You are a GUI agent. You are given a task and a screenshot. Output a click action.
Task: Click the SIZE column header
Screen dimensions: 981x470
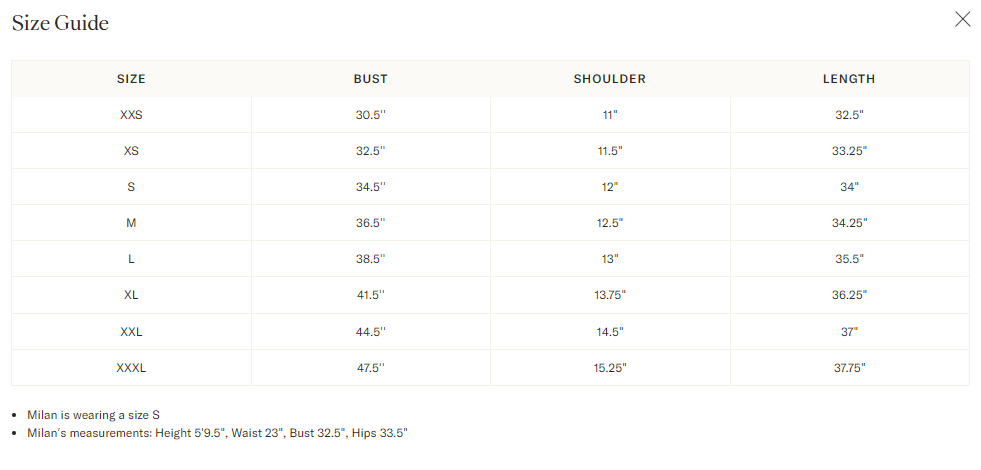[x=131, y=79]
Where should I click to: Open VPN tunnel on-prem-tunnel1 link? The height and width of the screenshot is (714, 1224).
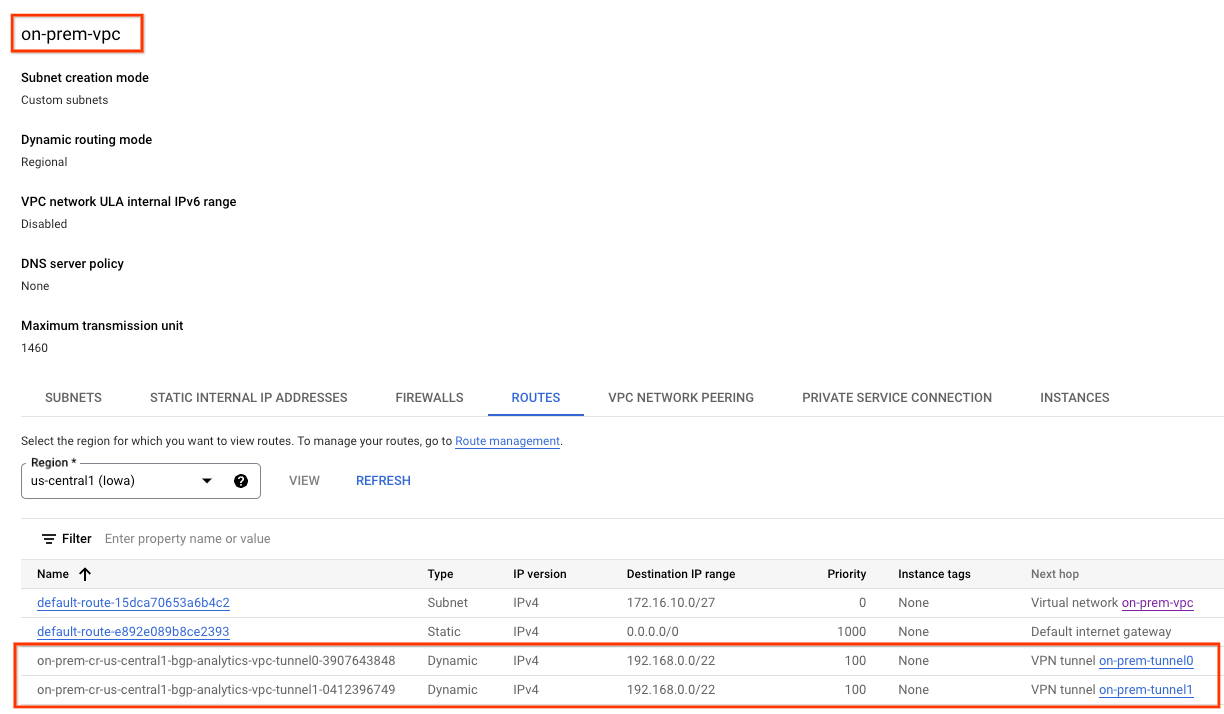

##########

* **Problem statement**
Only the lines from the line containing "Task: Click the SIZE column header" through the end of the material should be retyped, exactly and in full, with no pictures.

* **Written response**
Task: Click the SIZE column header
Screen dimensions: 981x470
[x=131, y=79]
Where should I click to: Open VPN tunnel on-prem-tunnel1 link? The height and width of the screenshot is (714, 1224).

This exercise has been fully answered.